Print the items verbatim, from the line containing "The height and width of the screenshot is (947, 1148)." through the line containing "Action: (88, 326)", both included.
[Begin Exercise inputs]
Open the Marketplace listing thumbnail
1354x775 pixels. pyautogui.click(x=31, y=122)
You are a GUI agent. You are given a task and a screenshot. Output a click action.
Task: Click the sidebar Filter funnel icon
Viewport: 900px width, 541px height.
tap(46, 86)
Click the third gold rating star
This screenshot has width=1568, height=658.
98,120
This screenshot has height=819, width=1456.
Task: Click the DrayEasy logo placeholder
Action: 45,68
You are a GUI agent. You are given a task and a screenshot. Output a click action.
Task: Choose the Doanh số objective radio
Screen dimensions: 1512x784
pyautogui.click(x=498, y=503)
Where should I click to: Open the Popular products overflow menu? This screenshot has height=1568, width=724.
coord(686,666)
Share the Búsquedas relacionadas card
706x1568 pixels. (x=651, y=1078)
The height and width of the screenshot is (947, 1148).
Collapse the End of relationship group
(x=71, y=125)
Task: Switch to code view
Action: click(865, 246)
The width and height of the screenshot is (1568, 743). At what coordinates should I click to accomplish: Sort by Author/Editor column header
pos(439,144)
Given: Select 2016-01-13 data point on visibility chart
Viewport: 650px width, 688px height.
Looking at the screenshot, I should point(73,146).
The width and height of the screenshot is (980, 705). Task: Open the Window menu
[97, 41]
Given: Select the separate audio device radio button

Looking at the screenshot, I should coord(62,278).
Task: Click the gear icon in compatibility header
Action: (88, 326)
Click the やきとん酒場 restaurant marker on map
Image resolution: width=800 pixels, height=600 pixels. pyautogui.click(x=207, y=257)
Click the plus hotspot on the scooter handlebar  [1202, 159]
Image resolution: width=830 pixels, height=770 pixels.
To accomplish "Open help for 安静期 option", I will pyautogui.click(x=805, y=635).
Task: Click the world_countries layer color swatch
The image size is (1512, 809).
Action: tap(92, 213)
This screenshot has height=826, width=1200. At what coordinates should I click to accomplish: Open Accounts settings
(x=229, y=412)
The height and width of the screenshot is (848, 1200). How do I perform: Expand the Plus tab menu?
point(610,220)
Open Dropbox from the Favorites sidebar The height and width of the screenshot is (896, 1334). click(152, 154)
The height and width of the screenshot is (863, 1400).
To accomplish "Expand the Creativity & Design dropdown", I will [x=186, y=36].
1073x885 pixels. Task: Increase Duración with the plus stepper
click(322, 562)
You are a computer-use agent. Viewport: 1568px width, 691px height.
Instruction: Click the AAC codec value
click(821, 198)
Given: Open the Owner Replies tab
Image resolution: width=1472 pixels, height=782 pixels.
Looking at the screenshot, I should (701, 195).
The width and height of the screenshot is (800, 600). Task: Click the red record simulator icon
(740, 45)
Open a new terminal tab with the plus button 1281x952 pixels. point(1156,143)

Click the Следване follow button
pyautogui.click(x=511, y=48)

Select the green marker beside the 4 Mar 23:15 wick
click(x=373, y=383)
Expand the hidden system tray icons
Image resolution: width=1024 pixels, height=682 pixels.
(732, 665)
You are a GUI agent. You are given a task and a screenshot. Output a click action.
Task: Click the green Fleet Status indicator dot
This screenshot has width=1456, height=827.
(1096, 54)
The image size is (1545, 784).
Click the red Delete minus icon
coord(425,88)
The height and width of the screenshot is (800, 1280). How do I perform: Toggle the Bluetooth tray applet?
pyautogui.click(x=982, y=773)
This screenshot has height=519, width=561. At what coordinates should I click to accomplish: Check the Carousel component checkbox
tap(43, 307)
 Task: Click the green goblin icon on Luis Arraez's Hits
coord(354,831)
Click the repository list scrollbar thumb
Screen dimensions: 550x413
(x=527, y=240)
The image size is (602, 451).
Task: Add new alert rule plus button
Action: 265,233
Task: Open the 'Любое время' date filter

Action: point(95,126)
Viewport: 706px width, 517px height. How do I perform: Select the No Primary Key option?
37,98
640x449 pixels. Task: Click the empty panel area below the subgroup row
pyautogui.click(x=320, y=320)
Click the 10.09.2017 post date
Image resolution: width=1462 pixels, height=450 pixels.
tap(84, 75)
[End Exercise inputs]
• _Expected answer_:
The height and width of the screenshot is (947, 1148).
Collapse the End of relationship group
(x=71, y=125)
Task: Switch to code view
Action: click(865, 246)
The width and height of the screenshot is (1568, 743). At what coordinates should I click to accomplish: Sort by Author/Editor column header
pos(439,144)
Given: Select 2016-01-13 data point on visibility chart
Viewport: 650px width, 688px height.
Looking at the screenshot, I should point(73,146).
The width and height of the screenshot is (980, 705). Task: Open the Window menu
[97, 41]
Given: Select the separate audio device radio button

Looking at the screenshot, I should coord(62,278).
Task: Click the gear icon in compatibility header
Action: (88, 326)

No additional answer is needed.